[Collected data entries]

^^^^^^^^

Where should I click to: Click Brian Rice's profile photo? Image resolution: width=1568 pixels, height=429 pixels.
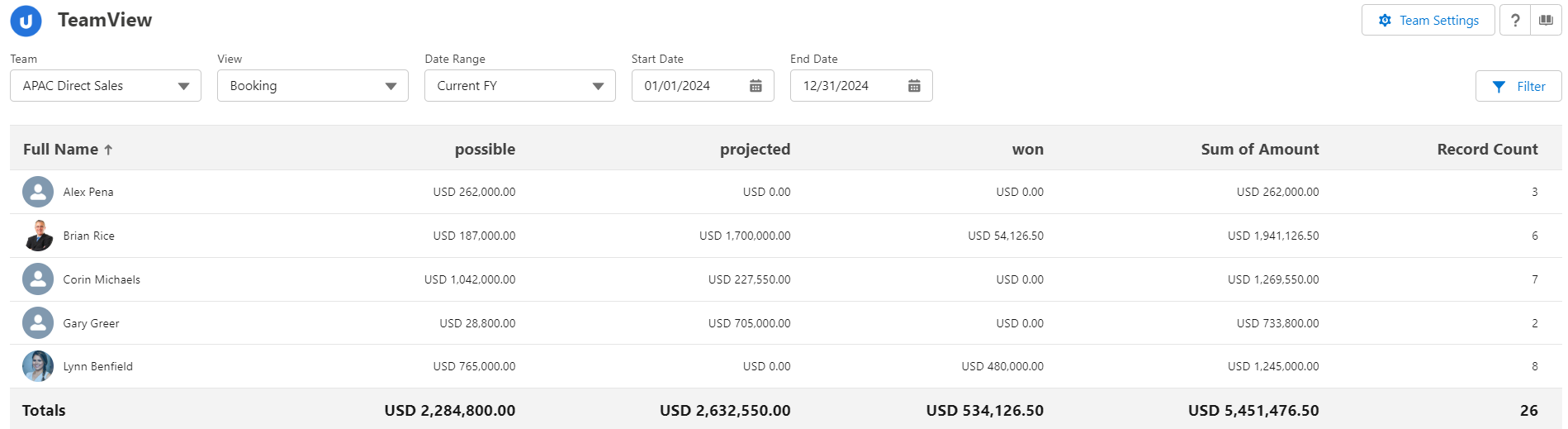click(x=38, y=236)
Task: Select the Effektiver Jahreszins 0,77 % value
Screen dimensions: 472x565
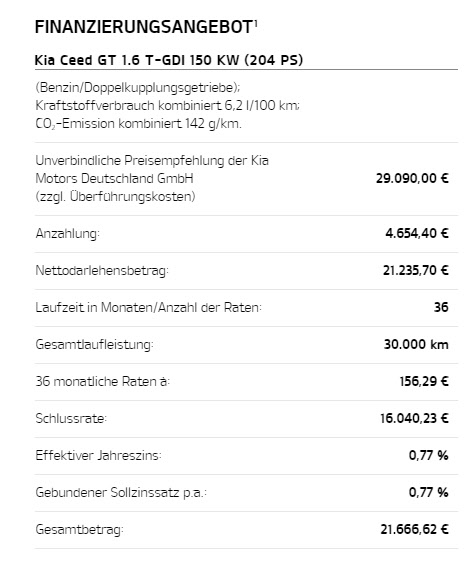Action: point(428,455)
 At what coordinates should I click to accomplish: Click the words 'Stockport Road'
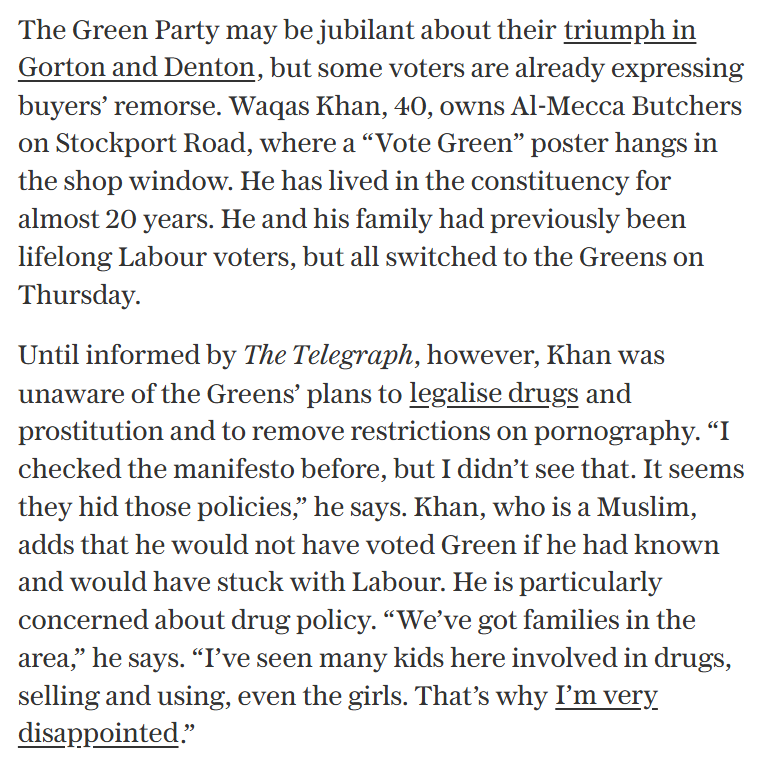pos(151,144)
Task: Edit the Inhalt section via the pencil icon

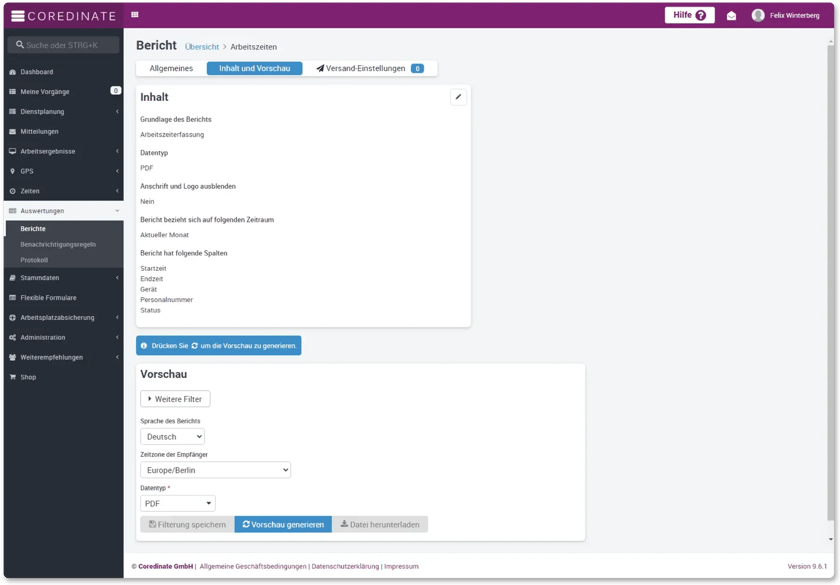Action: coord(458,96)
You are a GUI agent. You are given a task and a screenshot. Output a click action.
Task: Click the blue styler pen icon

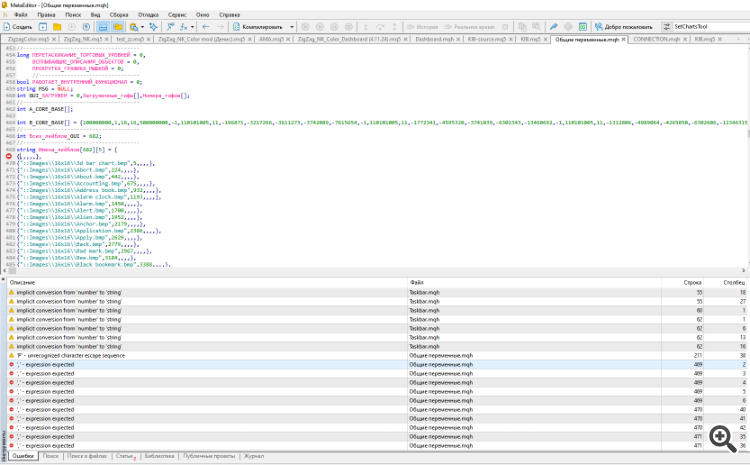[x=555, y=27]
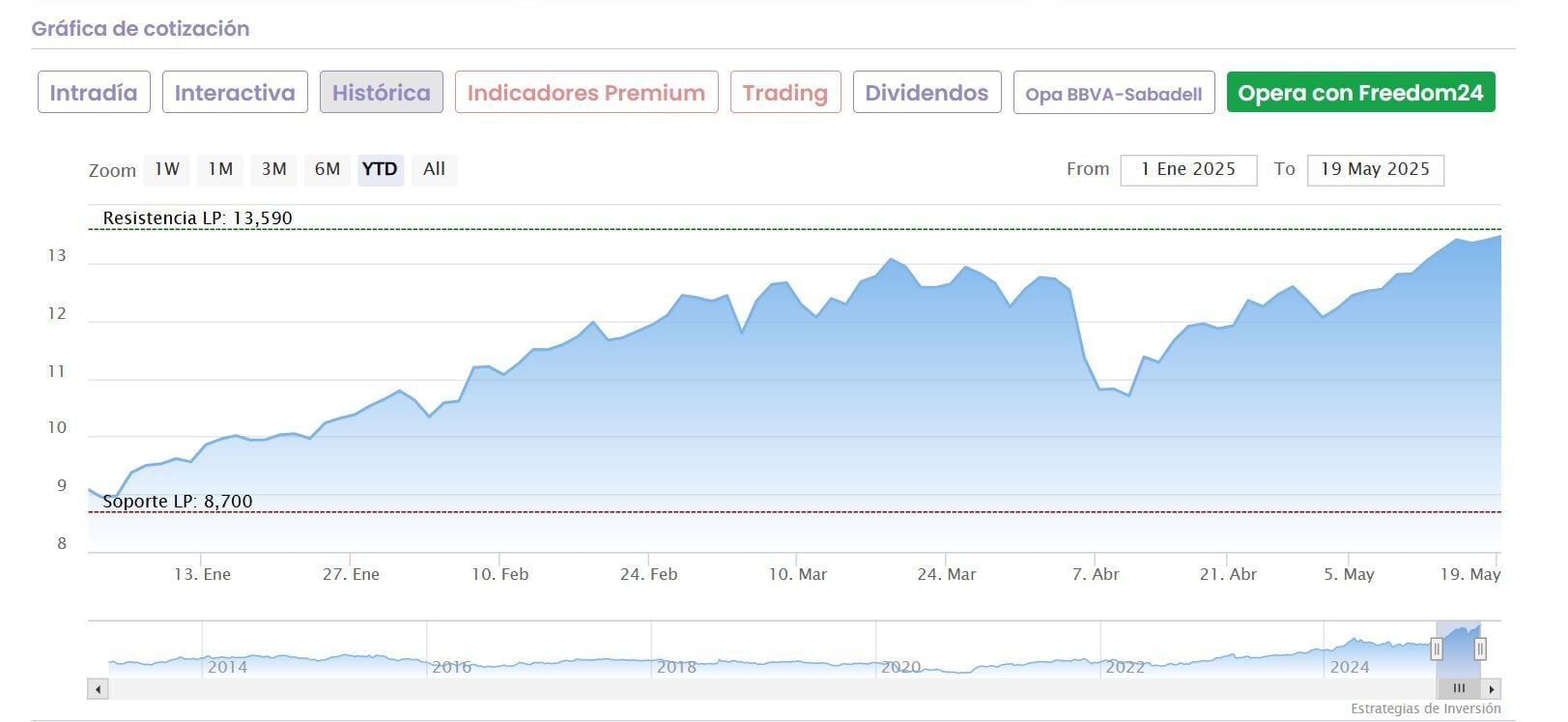Click the navigator scrollbar right arrow
Screen dimensions: 1568x722
(1492, 689)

^^^^^^^^

» TASK DETAILS:
Please set down the data above exactly as given, leaving every picture out.

» EXERCISE RESPONSE:
Where should I click to: Click Brian Rice's profile photo? Image resolution: width=1568 pixels, height=429 pixels.
click(x=38, y=236)
Task: Select the Effektiver Jahreszins 0,77 % value
Screen dimensions: 472x565
Action: point(428,455)
 At what coordinates should I click to accomplish: Click the words 'Stockport Road'
pos(151,144)
Task: Edit the Inhalt section via the pencil icon

Action: coord(458,96)
You are a GUI agent. You are given a task and a screenshot. Output a click action.
Task: Click the blue styler pen icon

[x=555, y=27]
Click the navigator scrollbar right arrow
Screen dimensions: 1568x722
(1492, 689)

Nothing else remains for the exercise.